**INFORMATION SUPPLIED**
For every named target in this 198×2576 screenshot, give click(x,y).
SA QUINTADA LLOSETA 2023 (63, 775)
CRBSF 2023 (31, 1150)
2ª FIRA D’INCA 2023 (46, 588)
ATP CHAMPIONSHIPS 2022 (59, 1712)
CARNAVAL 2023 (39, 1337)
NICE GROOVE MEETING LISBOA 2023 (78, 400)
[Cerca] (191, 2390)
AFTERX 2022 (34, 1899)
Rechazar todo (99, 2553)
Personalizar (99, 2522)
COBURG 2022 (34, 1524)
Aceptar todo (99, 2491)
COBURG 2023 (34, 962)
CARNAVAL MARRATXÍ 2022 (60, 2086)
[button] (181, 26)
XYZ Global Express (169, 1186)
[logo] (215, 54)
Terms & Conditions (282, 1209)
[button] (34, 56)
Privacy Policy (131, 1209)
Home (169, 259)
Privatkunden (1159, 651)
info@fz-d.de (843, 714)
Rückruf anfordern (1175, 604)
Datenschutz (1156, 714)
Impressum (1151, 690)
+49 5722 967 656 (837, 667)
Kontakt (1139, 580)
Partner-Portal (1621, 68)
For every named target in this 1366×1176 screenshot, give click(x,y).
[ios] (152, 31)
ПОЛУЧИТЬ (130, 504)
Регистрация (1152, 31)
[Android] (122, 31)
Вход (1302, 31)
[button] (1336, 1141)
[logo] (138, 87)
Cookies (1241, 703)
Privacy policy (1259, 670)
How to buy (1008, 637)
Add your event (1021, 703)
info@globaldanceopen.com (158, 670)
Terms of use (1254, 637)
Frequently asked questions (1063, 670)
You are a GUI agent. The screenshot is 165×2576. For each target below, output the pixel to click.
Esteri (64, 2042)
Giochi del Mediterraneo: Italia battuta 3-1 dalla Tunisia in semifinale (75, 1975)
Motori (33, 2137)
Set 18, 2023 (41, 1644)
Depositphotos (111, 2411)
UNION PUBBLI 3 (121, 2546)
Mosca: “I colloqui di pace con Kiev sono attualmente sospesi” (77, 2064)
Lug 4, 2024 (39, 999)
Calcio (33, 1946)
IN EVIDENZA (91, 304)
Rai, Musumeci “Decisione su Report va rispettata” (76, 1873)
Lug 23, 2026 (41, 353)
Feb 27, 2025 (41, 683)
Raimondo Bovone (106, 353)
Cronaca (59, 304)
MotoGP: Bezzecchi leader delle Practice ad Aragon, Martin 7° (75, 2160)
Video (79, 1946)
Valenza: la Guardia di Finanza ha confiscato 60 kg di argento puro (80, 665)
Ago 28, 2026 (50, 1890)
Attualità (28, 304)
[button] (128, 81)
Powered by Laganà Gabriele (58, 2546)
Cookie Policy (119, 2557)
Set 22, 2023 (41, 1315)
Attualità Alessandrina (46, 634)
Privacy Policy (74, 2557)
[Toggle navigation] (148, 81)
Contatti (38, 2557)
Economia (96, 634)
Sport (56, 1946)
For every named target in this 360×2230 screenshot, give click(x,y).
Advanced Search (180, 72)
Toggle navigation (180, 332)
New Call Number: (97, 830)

**WHAT TO PRODUCE**
Please give back the entries above, unchanged and complete.

**SOLUTION TO THIS EXERCISE**
For every named target in this 198×2576 screenshot, give click(x,y).
SA QUINTADA LLOSETA 2023 (63, 775)
CRBSF 2023 (31, 1150)
2ª FIRA D’INCA 2023 (46, 588)
ATP CHAMPIONSHIPS 2022 (59, 1712)
CARNAVAL 2023 (39, 1337)
NICE GROOVE MEETING LISBOA 2023 (78, 400)
[Cerca] (191, 2390)
AFTERX 2022 (34, 1899)
Rechazar todo (99, 2553)
Personalizar (99, 2522)
COBURG 2022 (34, 1524)
Aceptar todo (99, 2491)
COBURG 2023 (34, 962)
CARNAVAL MARRATXÍ 2022 (60, 2086)
[button] (181, 26)
XYZ Global Express (169, 1186)
[logo] (215, 54)
Terms & Conditions (282, 1209)
[button] (34, 56)
Privacy Policy (131, 1209)
Home (169, 259)
Privatkunden (1159, 651)
info@fz-d.de (843, 714)
Rückruf anfordern (1175, 604)
Datenschutz (1156, 714)
Impressum (1151, 690)
+49 5722 967 656 (837, 667)
Kontakt (1139, 580)
Partner-Portal (1621, 68)
For every named target in this 1366×1176 screenshot, give click(x,y).
[ios] (152, 31)
ПОЛУЧИТЬ (130, 504)
Регистрация (1152, 31)
[Android] (122, 31)
Вход (1302, 31)
[button] (1336, 1141)
[logo] (138, 87)
Cookies (1241, 703)
Privacy policy (1259, 670)
How to buy (1008, 637)
Add your event (1021, 703)
info@globaldanceopen.com (158, 670)
Terms of use (1254, 637)
Frequently asked questions (1063, 670)
You are a GUI agent. The screenshot is 165×2576. For each target below, output the pixel to click.
Esteri (64, 2042)
Giochi del Mediterraneo: Italia battuta 3-1 dalla Tunisia in semifinale (75, 1975)
Motori (33, 2137)
Set 18, 2023 (41, 1644)
Depositphotos (111, 2411)
UNION PUBBLI 3 (121, 2546)
Mosca: “I colloqui di pace con Kiev sono attualmente sospesi” (77, 2064)
Lug 4, 2024 (39, 999)
Calcio (33, 1946)
IN EVIDENZA (91, 304)
Rai, Musumeci “Decisione su Report va rispettata” (76, 1873)
Lug 23, 2026 (41, 353)
Feb 27, 2025 (41, 683)
Raimondo Bovone (106, 353)
Cronaca (59, 304)
MotoGP: Bezzecchi leader delle Practice ad Aragon, Martin 7° (75, 2160)
Video (79, 1946)
Valenza: la Guardia di Finanza ha confiscato 60 kg di argento puro (80, 665)
Ago 28, 2026 (50, 1890)
Attualità (28, 304)
[button] (128, 81)
Powered by Laganà Gabriele (58, 2546)
Cookie Policy (119, 2557)
Set 22, 2023 (41, 1315)
Attualità Alessandrina (46, 634)
Privacy Policy (74, 2557)
[Toggle navigation] (148, 81)
Contatti (38, 2557)
Economia (96, 634)
Sport (56, 1946)
For every named target in this 360×2230 screenshot, give click(x,y).
Advanced Search (180, 72)
Toggle navigation (180, 332)
New Call Number: (97, 830)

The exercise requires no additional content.